--- DATA TO PROCESS Enclosed Below ---

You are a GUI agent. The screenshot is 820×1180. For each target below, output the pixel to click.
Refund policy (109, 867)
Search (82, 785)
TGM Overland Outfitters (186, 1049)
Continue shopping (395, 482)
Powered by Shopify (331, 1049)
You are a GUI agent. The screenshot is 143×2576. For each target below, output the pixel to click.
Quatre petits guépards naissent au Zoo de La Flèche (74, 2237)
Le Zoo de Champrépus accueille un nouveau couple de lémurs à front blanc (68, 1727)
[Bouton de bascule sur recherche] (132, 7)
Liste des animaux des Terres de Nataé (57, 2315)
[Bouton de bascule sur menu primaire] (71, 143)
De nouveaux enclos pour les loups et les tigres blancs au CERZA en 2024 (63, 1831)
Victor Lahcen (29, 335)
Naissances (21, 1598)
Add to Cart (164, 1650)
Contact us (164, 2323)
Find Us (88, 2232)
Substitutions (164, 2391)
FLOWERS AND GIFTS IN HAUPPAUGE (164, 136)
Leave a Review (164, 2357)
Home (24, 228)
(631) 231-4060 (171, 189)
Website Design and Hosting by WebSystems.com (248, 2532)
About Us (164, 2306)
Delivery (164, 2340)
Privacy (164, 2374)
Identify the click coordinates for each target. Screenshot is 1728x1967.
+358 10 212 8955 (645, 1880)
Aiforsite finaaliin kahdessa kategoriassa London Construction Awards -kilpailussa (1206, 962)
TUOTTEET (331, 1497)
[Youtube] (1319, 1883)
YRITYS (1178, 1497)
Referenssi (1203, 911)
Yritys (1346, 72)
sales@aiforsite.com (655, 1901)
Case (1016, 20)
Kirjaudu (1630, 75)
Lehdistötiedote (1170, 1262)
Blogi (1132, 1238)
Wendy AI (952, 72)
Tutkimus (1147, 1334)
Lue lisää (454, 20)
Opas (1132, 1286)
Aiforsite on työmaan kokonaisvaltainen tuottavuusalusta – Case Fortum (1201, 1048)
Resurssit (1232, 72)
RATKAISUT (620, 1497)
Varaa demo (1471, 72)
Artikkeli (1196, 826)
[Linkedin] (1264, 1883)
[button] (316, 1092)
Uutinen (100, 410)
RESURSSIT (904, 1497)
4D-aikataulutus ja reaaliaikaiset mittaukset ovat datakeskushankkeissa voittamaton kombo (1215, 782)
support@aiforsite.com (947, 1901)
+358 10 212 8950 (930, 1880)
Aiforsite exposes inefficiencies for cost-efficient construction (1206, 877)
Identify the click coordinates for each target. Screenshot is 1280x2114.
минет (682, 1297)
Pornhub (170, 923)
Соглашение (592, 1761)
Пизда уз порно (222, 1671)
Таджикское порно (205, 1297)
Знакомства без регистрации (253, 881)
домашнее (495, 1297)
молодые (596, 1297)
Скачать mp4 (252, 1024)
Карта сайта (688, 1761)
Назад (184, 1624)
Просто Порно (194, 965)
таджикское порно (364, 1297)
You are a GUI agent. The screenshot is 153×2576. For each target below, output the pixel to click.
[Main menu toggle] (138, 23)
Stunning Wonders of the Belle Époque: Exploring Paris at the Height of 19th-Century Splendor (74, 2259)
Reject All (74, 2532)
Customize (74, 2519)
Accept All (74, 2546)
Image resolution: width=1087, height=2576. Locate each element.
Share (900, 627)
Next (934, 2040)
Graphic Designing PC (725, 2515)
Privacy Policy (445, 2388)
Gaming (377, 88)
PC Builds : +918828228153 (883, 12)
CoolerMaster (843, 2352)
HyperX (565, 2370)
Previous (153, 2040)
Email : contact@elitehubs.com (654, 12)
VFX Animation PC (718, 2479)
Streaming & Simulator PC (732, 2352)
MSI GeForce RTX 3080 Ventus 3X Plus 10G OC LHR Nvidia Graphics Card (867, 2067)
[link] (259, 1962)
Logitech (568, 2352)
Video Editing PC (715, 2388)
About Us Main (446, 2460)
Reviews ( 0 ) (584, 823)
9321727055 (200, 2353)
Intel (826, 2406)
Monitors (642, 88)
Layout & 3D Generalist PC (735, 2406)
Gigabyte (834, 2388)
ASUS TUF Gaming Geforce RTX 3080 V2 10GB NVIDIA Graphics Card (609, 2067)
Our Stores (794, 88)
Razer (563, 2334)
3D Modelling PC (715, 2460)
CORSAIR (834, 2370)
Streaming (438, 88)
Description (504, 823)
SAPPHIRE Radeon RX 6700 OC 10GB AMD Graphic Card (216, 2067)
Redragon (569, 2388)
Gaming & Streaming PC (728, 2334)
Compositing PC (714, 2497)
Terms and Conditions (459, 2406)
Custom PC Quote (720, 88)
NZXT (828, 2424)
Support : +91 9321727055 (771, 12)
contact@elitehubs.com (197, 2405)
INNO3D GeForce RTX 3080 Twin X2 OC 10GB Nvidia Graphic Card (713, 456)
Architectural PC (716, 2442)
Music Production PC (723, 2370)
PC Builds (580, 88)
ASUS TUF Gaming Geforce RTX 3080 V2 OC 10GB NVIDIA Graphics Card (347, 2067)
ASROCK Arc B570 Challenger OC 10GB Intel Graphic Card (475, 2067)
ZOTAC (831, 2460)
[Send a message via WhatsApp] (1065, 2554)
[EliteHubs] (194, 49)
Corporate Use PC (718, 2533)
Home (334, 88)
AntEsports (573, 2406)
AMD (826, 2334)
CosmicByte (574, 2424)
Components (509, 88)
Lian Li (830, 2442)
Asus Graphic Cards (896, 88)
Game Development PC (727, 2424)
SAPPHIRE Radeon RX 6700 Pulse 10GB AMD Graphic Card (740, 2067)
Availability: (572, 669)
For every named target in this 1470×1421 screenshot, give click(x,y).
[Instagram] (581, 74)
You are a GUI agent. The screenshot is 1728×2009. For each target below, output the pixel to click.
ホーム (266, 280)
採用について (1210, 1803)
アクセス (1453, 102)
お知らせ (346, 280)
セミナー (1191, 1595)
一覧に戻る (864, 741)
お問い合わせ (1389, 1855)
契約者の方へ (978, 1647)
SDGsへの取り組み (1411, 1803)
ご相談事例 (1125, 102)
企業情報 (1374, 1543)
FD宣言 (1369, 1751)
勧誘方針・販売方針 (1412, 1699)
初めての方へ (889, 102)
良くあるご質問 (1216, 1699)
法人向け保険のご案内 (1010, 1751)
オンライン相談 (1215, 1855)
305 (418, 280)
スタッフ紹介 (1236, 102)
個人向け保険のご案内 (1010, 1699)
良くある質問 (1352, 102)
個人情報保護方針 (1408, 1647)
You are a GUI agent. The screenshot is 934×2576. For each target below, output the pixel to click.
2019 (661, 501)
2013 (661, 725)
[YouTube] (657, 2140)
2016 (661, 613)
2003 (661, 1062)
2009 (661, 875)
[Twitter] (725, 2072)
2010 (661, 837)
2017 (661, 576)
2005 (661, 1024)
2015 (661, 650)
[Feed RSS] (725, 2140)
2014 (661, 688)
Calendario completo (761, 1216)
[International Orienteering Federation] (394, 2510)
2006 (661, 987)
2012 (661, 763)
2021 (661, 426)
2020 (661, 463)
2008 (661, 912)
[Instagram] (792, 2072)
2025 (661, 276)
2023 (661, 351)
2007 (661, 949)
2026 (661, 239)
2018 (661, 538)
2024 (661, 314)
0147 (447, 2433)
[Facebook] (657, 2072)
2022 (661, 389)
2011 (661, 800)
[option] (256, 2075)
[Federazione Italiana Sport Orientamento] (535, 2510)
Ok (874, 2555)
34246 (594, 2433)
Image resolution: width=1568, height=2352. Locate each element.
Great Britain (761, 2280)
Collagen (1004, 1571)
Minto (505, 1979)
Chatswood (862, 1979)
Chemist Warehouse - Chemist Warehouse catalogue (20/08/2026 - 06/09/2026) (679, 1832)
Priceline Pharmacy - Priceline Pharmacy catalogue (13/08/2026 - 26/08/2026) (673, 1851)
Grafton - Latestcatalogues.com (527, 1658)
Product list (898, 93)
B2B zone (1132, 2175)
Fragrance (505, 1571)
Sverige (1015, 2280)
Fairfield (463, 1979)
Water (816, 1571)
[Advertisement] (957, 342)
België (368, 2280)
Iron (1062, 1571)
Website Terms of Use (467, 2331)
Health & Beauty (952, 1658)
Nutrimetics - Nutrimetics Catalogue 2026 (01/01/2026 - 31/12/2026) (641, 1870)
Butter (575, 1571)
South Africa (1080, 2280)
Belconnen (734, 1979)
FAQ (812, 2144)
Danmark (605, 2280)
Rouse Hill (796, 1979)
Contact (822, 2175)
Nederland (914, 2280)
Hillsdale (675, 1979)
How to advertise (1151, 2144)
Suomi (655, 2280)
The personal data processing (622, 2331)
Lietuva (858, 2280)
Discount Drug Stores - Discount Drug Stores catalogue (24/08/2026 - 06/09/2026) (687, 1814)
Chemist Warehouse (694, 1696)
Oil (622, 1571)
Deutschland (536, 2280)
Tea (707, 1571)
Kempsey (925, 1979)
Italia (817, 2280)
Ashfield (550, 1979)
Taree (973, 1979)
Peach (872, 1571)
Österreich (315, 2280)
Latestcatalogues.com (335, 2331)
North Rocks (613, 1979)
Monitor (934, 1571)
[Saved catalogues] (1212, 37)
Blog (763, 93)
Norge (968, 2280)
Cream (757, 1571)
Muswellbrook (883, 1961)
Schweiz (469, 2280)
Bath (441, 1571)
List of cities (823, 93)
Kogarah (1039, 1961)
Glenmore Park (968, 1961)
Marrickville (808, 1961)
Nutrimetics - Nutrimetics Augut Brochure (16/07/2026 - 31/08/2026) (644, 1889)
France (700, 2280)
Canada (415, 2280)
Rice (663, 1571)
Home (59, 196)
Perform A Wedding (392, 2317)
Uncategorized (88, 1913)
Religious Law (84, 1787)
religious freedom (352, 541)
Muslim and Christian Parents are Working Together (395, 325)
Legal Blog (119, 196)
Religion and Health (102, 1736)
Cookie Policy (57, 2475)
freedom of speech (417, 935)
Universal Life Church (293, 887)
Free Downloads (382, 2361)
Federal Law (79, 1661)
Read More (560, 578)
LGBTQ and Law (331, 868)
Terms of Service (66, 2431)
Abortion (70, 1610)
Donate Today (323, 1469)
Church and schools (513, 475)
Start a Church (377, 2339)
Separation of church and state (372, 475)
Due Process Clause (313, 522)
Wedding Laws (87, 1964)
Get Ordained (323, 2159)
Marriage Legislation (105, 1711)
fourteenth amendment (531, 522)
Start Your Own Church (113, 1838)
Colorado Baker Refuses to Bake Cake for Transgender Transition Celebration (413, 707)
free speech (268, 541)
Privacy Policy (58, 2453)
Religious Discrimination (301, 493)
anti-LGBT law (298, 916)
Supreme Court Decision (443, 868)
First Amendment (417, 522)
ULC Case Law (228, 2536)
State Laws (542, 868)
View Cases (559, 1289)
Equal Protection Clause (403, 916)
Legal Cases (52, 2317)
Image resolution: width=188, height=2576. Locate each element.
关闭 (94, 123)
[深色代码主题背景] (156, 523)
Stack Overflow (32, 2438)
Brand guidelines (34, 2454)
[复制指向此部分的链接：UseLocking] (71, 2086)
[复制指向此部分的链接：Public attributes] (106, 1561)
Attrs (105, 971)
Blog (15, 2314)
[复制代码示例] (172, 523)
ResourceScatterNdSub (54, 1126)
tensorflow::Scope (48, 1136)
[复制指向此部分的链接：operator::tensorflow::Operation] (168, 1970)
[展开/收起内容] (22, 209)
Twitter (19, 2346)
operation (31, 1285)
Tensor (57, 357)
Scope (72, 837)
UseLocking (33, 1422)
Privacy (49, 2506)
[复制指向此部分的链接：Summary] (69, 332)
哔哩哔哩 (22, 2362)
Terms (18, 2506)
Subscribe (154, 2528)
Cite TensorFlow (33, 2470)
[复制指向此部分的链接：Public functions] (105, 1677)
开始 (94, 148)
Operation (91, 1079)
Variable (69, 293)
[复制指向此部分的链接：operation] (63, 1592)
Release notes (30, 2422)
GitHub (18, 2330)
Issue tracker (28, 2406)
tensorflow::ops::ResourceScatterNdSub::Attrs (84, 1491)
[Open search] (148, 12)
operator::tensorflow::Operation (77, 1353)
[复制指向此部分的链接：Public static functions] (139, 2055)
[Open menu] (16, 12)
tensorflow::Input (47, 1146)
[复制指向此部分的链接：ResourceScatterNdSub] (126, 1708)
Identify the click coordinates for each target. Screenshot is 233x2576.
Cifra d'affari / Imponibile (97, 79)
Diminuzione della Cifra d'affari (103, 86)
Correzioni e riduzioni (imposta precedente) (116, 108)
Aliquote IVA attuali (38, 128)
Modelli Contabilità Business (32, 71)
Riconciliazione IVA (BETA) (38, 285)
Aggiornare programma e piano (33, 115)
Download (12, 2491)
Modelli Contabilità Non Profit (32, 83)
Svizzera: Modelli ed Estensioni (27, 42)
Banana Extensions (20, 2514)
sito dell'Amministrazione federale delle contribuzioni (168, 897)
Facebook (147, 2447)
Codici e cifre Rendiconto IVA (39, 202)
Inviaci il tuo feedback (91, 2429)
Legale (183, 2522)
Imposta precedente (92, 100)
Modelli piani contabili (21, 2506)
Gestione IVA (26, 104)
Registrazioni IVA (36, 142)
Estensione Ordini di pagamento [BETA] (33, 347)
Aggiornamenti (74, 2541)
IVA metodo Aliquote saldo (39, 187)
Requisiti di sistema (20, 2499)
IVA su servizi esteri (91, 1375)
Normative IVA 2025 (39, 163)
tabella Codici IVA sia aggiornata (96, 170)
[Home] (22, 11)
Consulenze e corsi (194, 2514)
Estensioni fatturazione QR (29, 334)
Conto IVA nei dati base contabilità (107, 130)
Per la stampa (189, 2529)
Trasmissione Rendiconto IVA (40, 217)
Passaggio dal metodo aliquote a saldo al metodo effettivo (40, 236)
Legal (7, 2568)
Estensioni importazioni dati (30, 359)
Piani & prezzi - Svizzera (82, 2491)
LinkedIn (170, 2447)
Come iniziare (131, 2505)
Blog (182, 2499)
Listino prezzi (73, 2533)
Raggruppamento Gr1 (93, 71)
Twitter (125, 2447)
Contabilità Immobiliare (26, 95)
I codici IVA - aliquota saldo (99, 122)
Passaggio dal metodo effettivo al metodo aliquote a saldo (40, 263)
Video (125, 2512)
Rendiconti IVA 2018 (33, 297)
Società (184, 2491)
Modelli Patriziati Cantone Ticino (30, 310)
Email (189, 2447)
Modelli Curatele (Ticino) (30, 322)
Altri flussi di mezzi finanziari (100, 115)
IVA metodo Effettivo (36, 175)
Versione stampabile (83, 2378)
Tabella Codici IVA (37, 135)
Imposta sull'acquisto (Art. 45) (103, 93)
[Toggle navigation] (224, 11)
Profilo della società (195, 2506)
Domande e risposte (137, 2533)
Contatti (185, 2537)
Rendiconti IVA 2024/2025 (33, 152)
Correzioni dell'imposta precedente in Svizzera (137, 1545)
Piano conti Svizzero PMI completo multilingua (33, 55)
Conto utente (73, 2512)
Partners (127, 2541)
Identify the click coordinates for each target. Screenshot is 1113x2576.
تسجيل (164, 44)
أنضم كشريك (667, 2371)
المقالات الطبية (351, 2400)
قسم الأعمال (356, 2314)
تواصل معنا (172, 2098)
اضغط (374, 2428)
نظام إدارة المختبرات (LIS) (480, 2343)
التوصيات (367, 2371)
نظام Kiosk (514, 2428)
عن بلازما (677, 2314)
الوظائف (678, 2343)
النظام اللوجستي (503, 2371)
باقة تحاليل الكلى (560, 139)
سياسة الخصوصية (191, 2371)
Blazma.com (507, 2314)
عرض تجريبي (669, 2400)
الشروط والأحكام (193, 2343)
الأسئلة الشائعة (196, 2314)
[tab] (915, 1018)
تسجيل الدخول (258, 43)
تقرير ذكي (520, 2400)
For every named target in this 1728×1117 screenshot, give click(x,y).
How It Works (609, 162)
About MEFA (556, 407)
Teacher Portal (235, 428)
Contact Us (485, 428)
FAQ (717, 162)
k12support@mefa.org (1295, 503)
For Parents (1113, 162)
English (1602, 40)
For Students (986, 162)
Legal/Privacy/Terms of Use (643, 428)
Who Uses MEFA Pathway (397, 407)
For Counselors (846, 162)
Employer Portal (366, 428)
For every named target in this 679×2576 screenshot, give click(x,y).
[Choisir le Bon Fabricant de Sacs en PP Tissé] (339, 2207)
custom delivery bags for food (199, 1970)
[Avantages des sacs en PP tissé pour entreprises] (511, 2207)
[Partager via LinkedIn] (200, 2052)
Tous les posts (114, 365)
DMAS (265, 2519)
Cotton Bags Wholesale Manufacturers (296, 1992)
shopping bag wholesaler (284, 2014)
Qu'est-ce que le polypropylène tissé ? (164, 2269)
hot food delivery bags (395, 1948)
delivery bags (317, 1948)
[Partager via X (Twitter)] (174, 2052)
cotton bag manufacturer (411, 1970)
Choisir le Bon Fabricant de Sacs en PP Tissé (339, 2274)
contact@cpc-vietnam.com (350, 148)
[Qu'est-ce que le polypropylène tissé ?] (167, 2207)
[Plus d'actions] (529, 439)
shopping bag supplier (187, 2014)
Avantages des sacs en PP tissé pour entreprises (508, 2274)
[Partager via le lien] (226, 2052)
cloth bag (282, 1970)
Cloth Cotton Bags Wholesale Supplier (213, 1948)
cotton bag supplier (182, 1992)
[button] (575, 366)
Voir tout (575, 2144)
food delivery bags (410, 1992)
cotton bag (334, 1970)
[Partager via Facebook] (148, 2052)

--- End of Enclosed DATA TO PROCESS ---

### EXERCISE DESCRIPTION
Could you reproduce exactly the lines of the entries above, from the one with "Contatti (185, 2537)" through the one with "نظام Kiosk (514, 2428)", and nothing else?

### PROBLEM SOLUTION
Contatti (185, 2537)
Rendiconti IVA 2024/2025 (33, 152)
Correzioni dell'imposta precedente in Svizzera (137, 1545)
Piano conti Svizzero PMI completo multilingua (33, 55)
Conto utente (73, 2512)
Partners (127, 2541)
Identify the click coordinates for each target. Screenshot is 1113x2576.
تسجيل (164, 44)
أنضم كشريك (667, 2371)
المقالات الطبية (351, 2400)
قسم الأعمال (356, 2314)
تواصل معنا (172, 2098)
اضغط (374, 2428)
نظام إدارة المختبرات (LIS) (480, 2343)
التوصيات (367, 2371)
نظام Kiosk (514, 2428)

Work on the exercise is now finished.